This is a follow-up post on @Daniel’s prior great post on Towards a Waku v2 Security Analysis. Do not miss out on that one!
I took the liberty to branch from that post and kick off the discussion around the waku-relay anonymity.
This post DOES NOT MEAN to be a comprehensive, precise, and final analysis of the waku-relay anonymity, but rather just a discussion on this subject.
Background
Waku is “a stack of modular privacy-preserving (or secure and private) and censorship-resistant p2p protocols”.
When you hear this sentence, a lot of questions arise among which are: how much waku is privacy-preserving? is it truly censorship resistant? etc.
Well, let’s break the privacy-preserving term into Anonymity and Data confidentiality.

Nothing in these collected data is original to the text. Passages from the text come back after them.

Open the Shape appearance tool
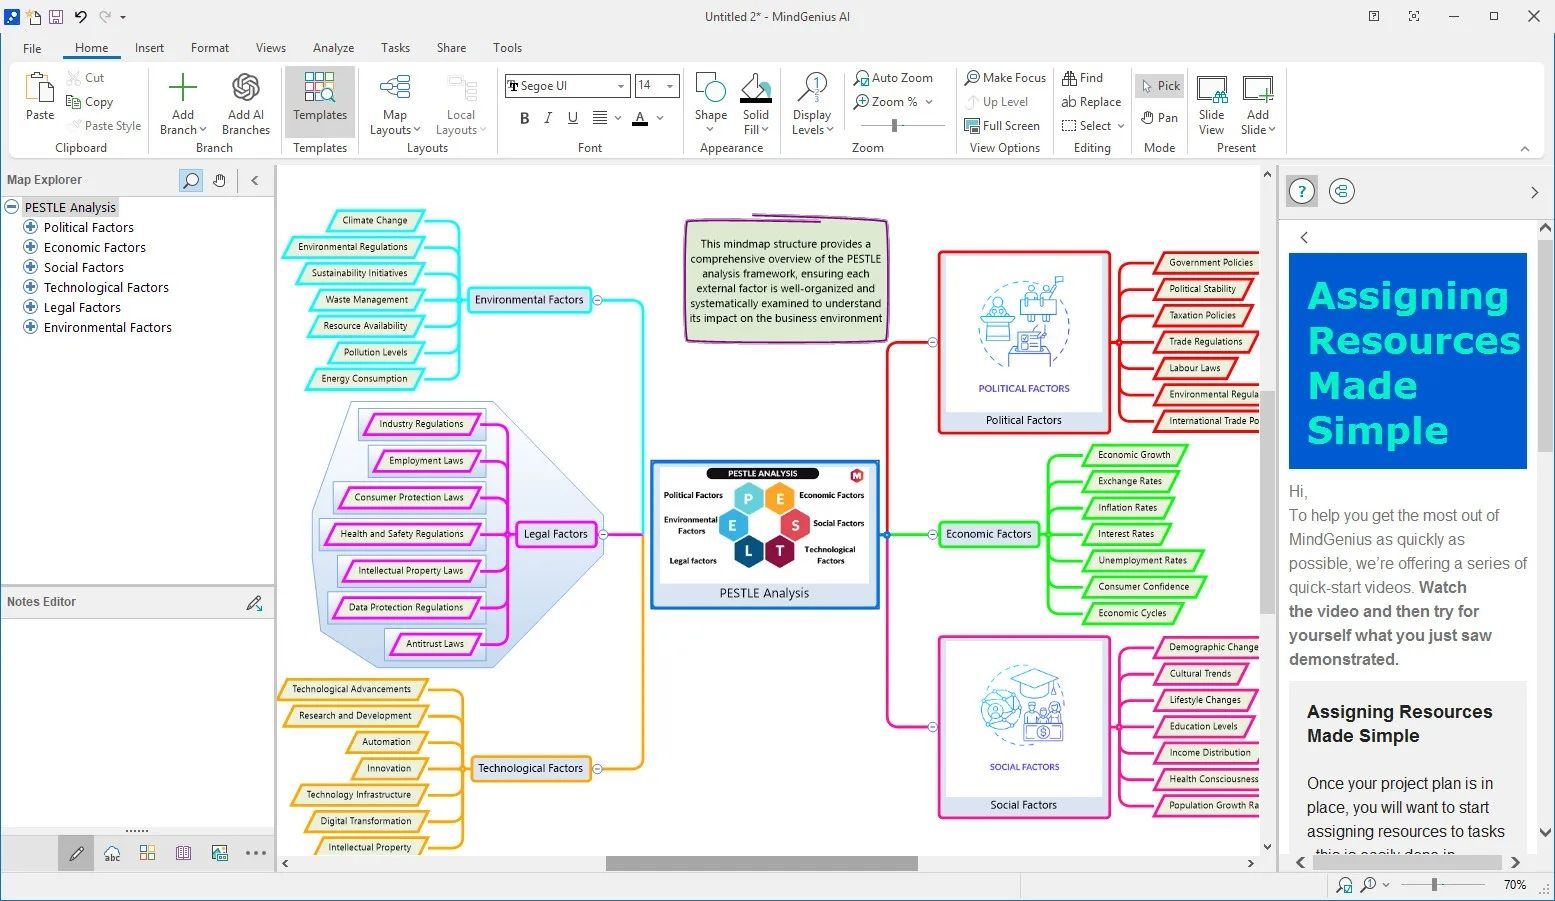 710,100
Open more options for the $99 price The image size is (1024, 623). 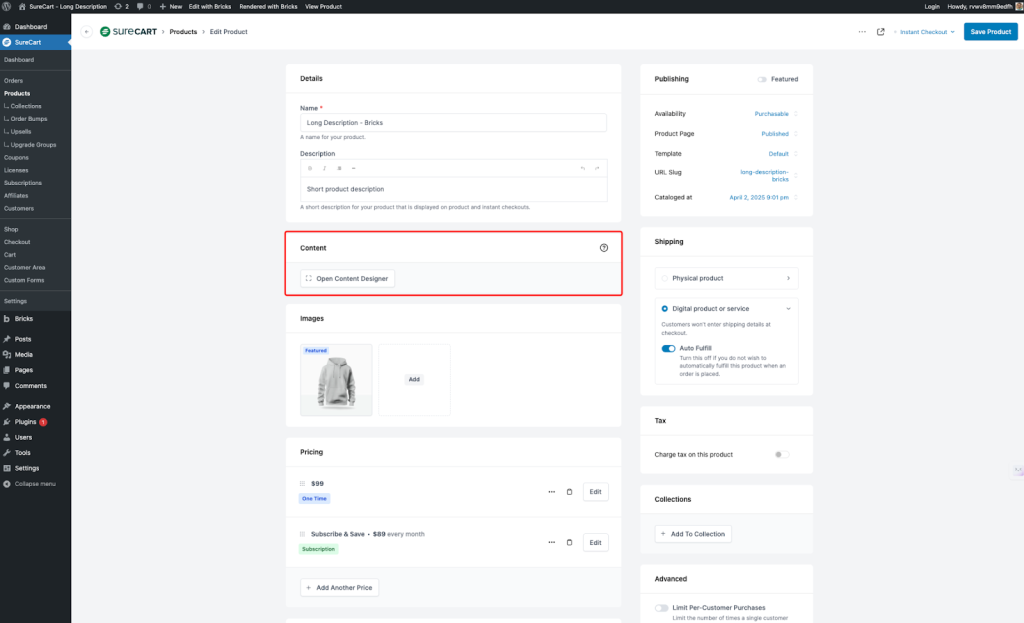pos(551,492)
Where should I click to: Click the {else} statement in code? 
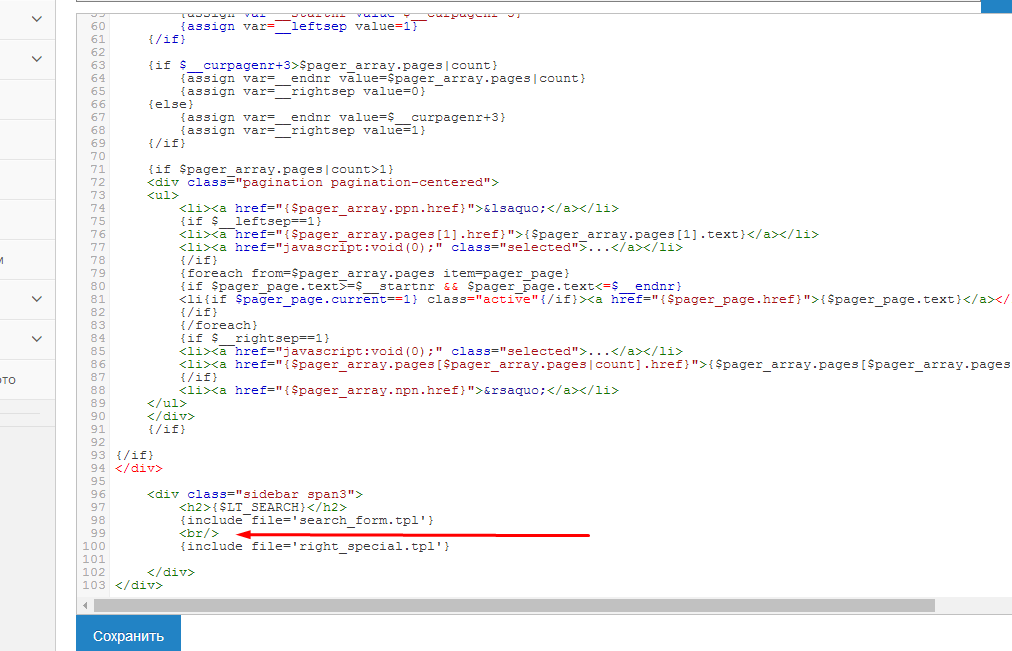(166, 104)
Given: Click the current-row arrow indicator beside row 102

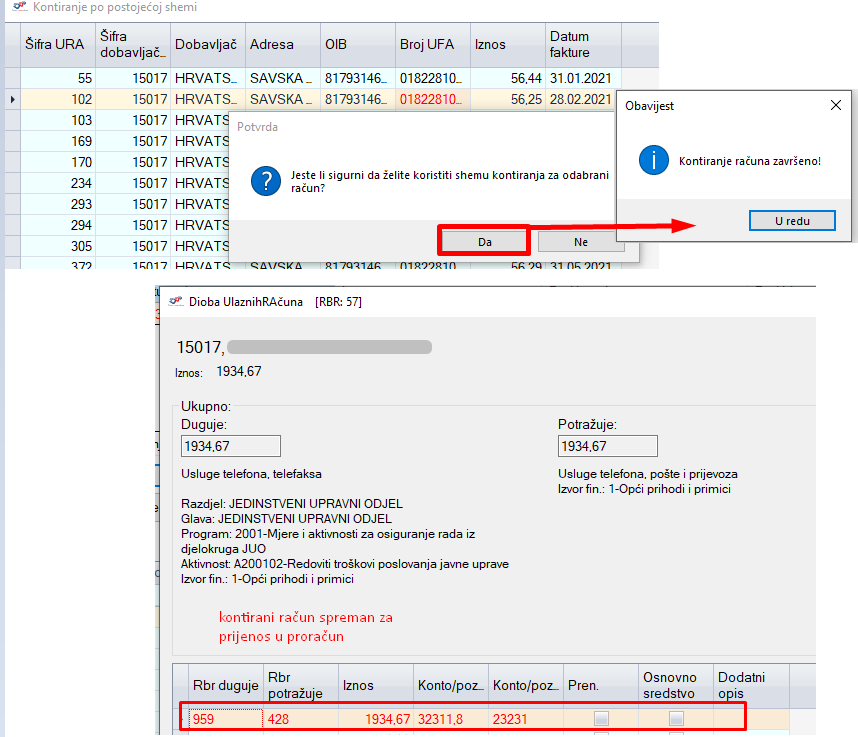Looking at the screenshot, I should (12, 99).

Even with the preceding breakdown we still need to clarify what each term exactly means. This will then allow us to onboard Waku users to what Waku actually guarantees or does not guarantee yet.

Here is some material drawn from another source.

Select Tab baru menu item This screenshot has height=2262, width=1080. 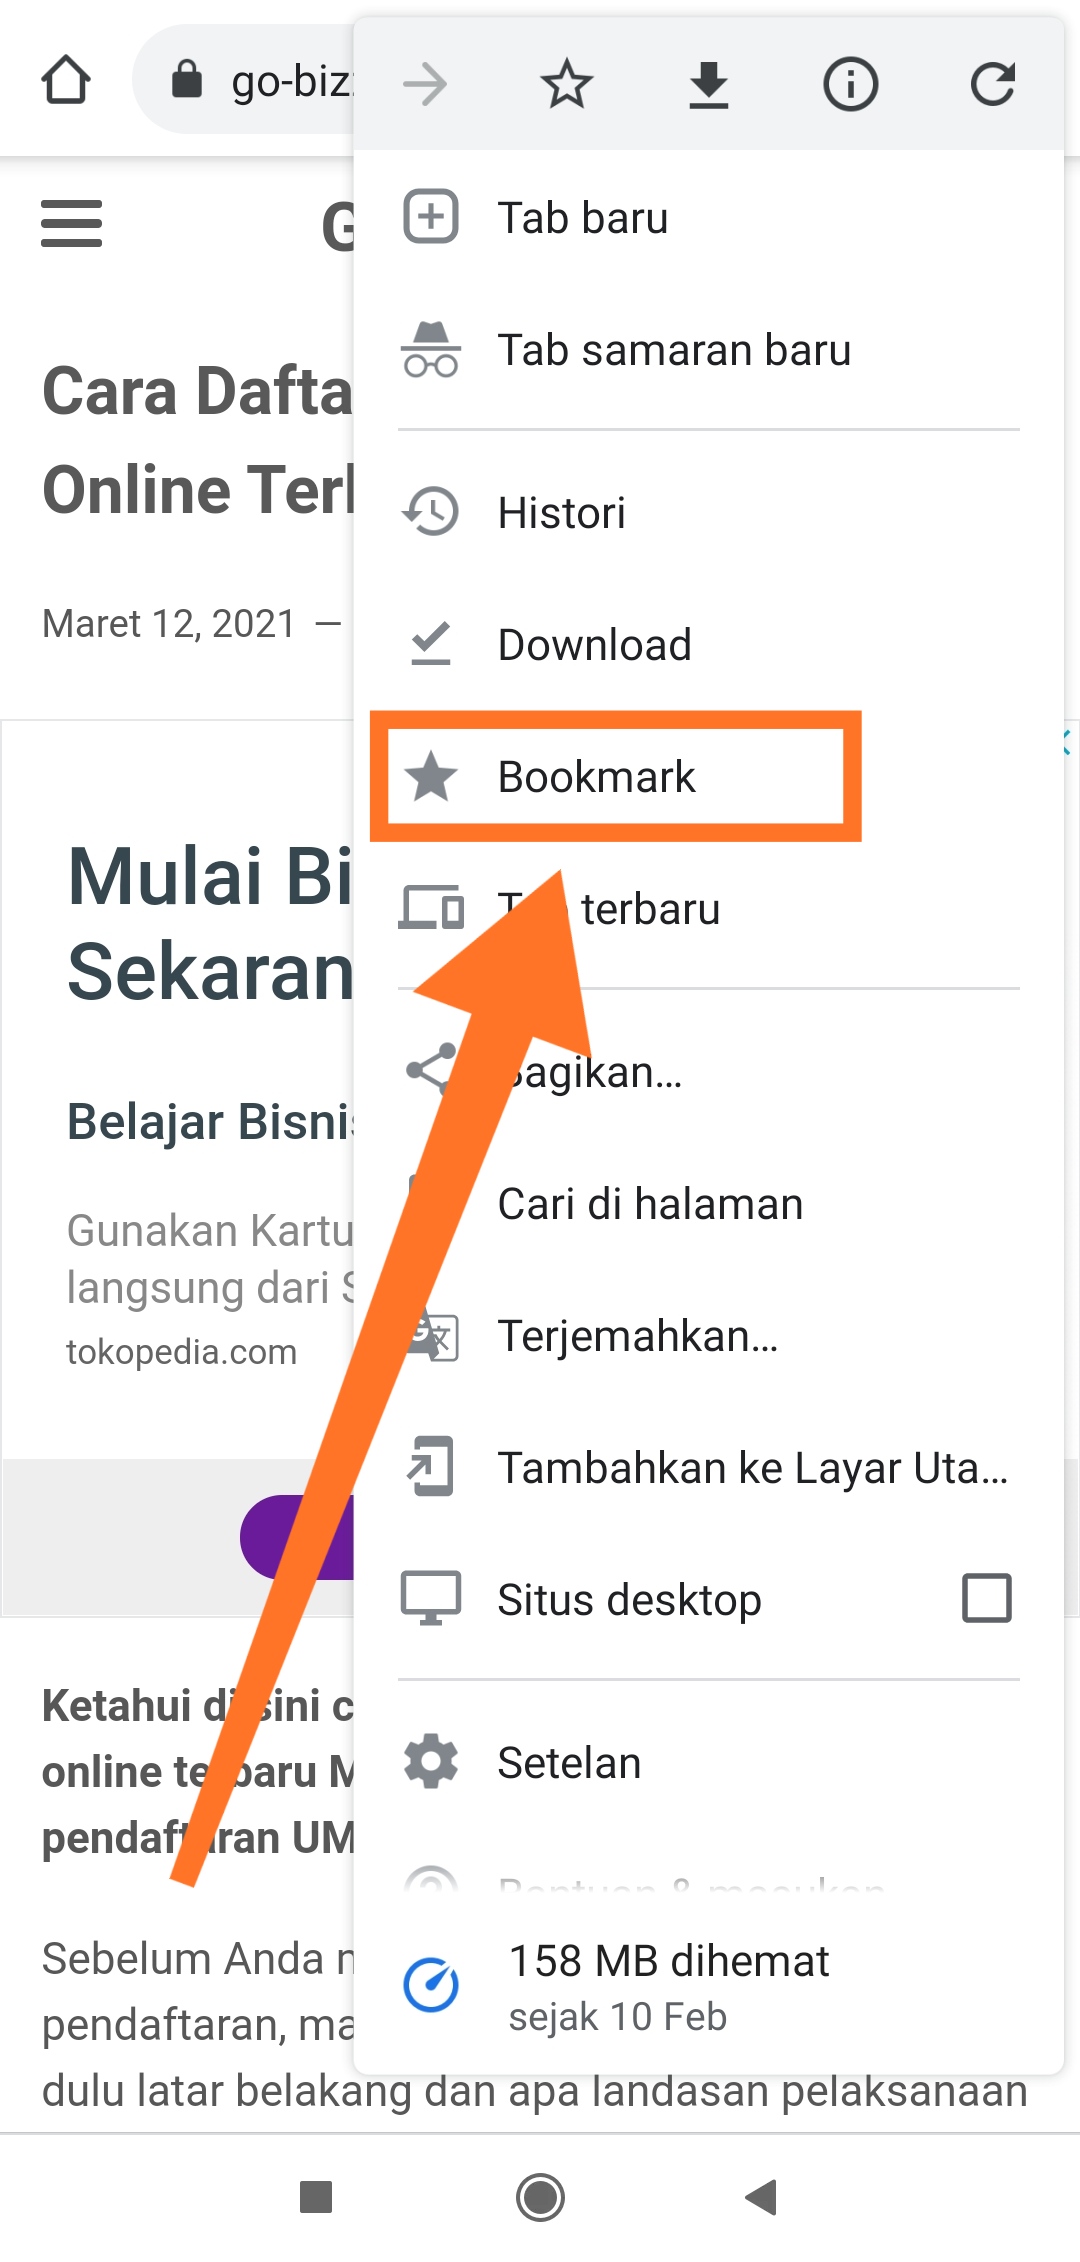(x=709, y=218)
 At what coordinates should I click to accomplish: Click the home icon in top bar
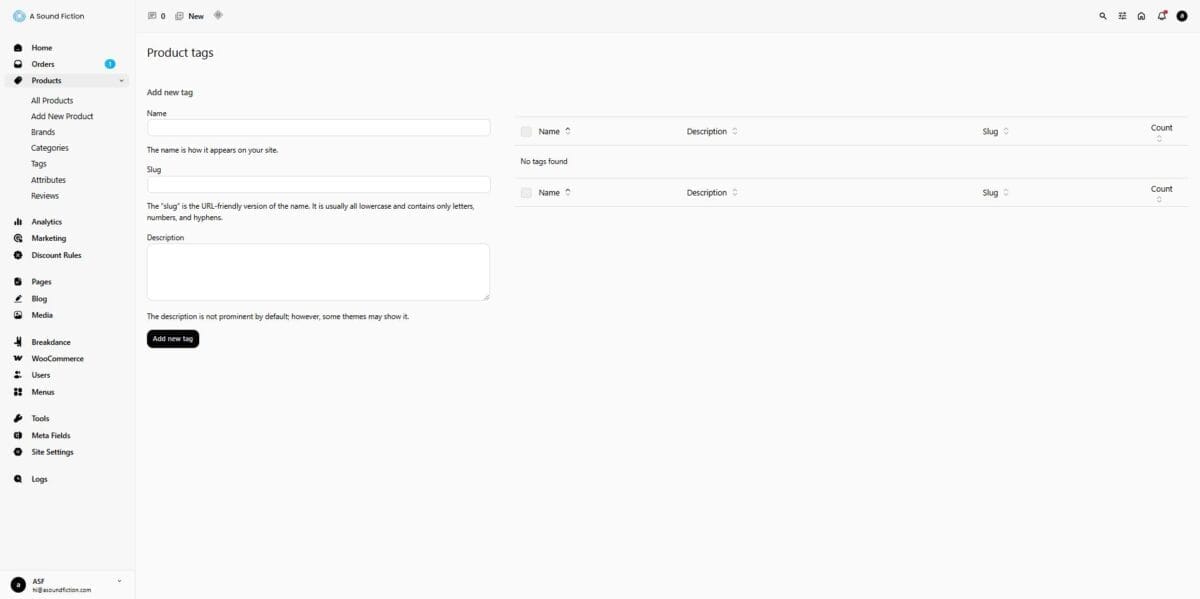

In this forum post, we shall get laser-focused on the Anonymity aspect with the hope of getting to a shared understanding of what anonymity means in the Waku, what are the adversarial models, and what is the level of protection that Waku can provide.

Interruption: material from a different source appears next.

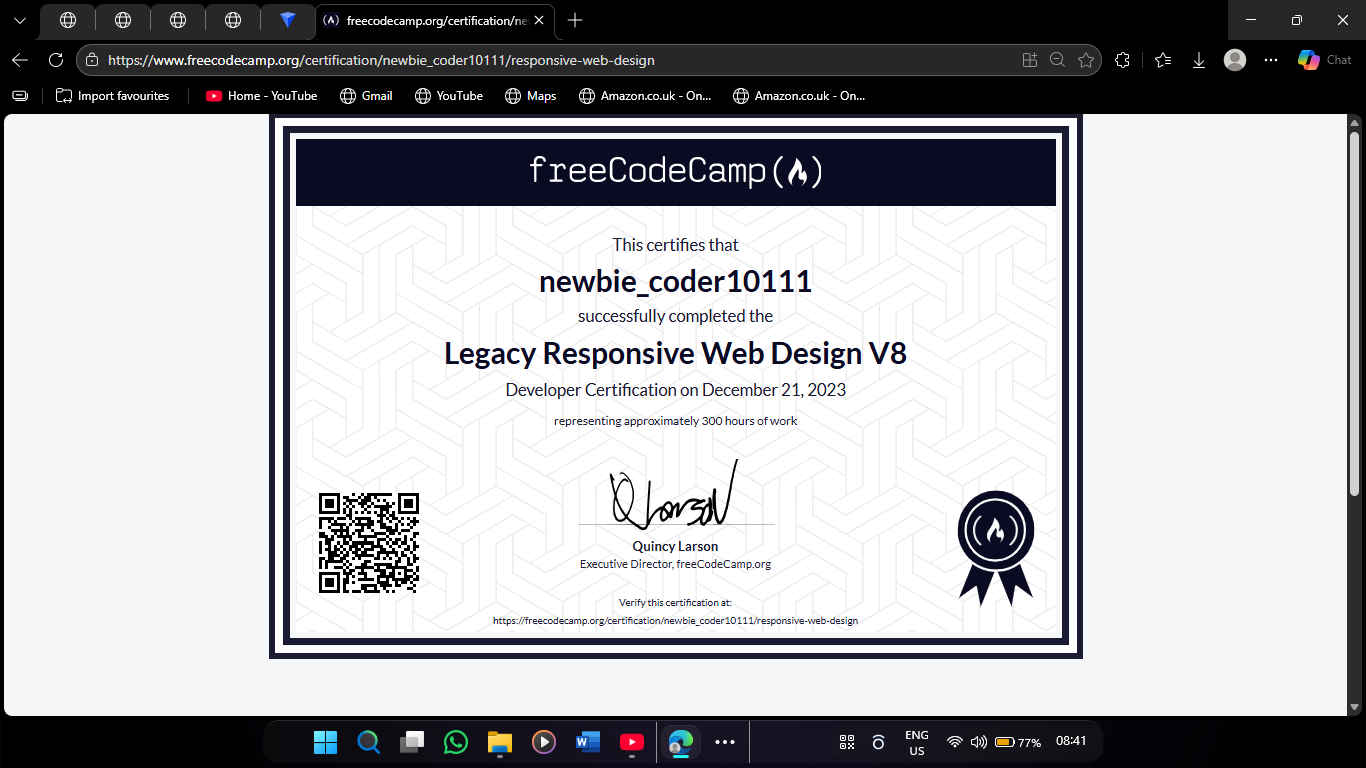Open the Settings and more ellipsis menu

coord(1270,60)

We would also like to follow a modular fashion and narrow the scope of discussion to the core protocol of Waku which is its transport layer i.e., Waku-relay.
Why first waku-relay? well, if we dissect the waku stack, we will end up with three interaction domains i.e., 1) Gossipsub (Waku-relay) 2) Discovery domain, and lastly 3) the req/reply domain e.g, store/filter/lightpush protocols. See Figure below.
The second and third domains exist to facilitate the first one i.e., the Waku-relay. So, it makes sense to first understand the anonymity of Waku-Relay, and then extend our study to other domains.
What is the objective of this post?
This post provides
-
An intial breakdown of waku-relay anonymity with their respective definitions
-
Adversarial models against anonymity
-
A very rough security analysis of the current state of the waku-relay
Please read it through, and share your thoughts on (including but not limited to)
-
Whether the security definitions can be expanded or remodeled
-
Whether the adversarial model is comprehensive and realistic, also feel free to share another adversarial model you have in mind
-
Your general thought on the security analysis
Anonymity in a Private Transport Protocol
-
Sender anonymity: No global entity except the sender knows which entity owns the message
-
Recipient Anonymity: No global entity except the receiver knows which entity received the message
-
Participation Anonymity: No global entity can discover which two entities are engaged in a conversation except the conversation participants.
-
Unlinkability: No two protocol messages are attributable to the same conversation unless by the conversation participants.
Threat Models
Based on the domain of knowledge, the following non-exclusive categories of adversary exist. Any collusion among the adversaries is perceivable.
-
Local adversary (passive (HbC), active (malicious)): An adversary with the control of the local network
-
Global adversary (passive (HbC), active (malicious)): An adversary with the control of a larger portion of the network e.g., ISPs.
-
Service Providers: Any centralized service operator and aid the messaging system e.g., public key directories.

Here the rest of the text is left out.